CBb 15 augustus 2023, ECLI:NL:CBB:2023:424 – BB gaat in hb alsnog onderuit omdat toezichthouder werkwijze bij monsterneming onvoldoende heeft beschreven. Onvoldoende duidelijk dat monster representatief is.

Beoordeling College

6.1

Het College ziet zich gesteld voor de vraag of de rechtbank op goede gronden tot het oordeel is gekomen dat [naam 1] artikel 17, vijfde lid, van de Biocidenverordening heeft overtreden. Het College beantwoordt deze vraag ontkennend en overweegt hiertoe als volgt.

6.2

De bewijslast van de overtreding rust, gelet op de waarborgen die voortvloeien uit artikel 6, tweede lid, van het Verdrag tot bescherming van de rechten van de mens en de fundamentele vrijheden, op de minister. Voor het bewijs steunt de minister uitsluitend op de in het boeterapport van 18 juli 2018 opgenomen omschrijving dat het monster is genomen uit de spuitlans en dat de monstername is uitgevoerd overeenkomstig het NVWA werkvoorschrift “Monsterneming ontsmettingsmonsters R&O (MONO1-16)”. In dit werkvoorschrift staat: “Neem een monster van een aangemaakt ontsmettingsmiddel.

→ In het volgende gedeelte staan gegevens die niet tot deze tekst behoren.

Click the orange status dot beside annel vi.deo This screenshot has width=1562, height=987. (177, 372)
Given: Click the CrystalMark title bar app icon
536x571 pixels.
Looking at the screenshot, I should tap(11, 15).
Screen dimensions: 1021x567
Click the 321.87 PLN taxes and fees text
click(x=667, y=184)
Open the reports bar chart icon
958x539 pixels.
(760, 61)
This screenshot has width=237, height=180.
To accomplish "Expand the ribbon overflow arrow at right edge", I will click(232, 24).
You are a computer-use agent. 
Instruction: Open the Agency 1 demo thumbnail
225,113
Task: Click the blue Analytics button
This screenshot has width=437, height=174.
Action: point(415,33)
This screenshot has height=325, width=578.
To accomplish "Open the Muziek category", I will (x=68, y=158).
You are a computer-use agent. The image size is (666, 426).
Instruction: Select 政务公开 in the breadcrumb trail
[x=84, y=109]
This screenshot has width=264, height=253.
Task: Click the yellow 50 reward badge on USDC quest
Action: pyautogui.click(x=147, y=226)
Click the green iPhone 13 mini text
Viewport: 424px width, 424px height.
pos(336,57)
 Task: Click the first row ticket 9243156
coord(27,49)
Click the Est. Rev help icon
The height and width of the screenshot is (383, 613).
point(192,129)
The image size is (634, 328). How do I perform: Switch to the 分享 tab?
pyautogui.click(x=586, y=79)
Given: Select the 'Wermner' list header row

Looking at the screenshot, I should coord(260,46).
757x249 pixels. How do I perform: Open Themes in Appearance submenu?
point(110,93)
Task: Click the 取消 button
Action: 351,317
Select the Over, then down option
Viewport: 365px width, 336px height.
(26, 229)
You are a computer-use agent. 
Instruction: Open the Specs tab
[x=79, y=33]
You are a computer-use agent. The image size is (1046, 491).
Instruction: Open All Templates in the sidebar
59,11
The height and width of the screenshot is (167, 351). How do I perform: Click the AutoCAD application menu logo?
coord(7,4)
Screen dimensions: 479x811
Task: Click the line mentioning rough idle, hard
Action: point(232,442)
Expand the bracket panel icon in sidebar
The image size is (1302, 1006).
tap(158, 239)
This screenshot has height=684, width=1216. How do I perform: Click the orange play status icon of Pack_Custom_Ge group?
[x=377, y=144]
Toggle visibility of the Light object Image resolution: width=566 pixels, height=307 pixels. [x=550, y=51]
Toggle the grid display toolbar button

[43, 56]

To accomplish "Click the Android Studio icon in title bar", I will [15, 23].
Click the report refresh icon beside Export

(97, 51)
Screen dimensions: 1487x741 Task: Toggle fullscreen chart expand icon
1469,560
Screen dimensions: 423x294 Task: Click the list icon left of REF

Indien mogelijk niet via de spuitlans in het monstermateriaal, maar een monster uit de tank, rugspuit scheppen.”

6.3

Daarmee biedt het boeterapport onvoldoende grondslag voor de vaststelling dat [naam 1] artikel 17, vijfde lid, van de Biocidenverordening heeft overtreden. Een concrete feitelijke beschrijving van de stappen die de toezichthouder heeft genomen bij het nemen van het monster ontbreekt. De enkele verwijzing naar het werkvoorschrift volstaat in dit geval niet, omdat de toezichthouder van dat werkvoorschrift is afgeweken. Ter zitting heeft de minister toegelicht dat destijds de toezichthouders mondelinge instructies kregen die van het werkvoorschrift afweken. Volgens die mondelinge instructie moesten zij de monsters juist uit de spuitlans nemen na het doorspuiten van de spuitlans. Nu in het boeterapport niet concreet staat beschreven dat de toezichthouder deze mondelinge instructie heeft gevolgd, valt niet na te gaan dat hij het monster heeft genomen na het doorspuiten van de spuitlans. Daar komt nog bij dat de R&O plaats op de dag van de monstername niet actief in gebruik was en er dus geen reiniging van vrachtwagens met het ontsmettingsmiddel plaatsvond. Daarom is onzeker of de samenstelling van het middel dat op het moment van de monsterneming nog resteerde in de spuitlans wel representatief is. De aanwezigheid van een residu in en spuitlans valt niet als “gebruik” in de zin van artikel 17, vijfde lid, van de Biociden-verordening aan te merken.

6.4

Het boeterapport is daarmee dus ontoereikend voor het bewijs dat [naam 1] artikel 17, vijfde lid, van de Biocidenverordening heeft overtreden. Dit betekent dat de rechtbank ten onrechte heeft geoordeeld dat [naam 1] die overtreding heeft begaan.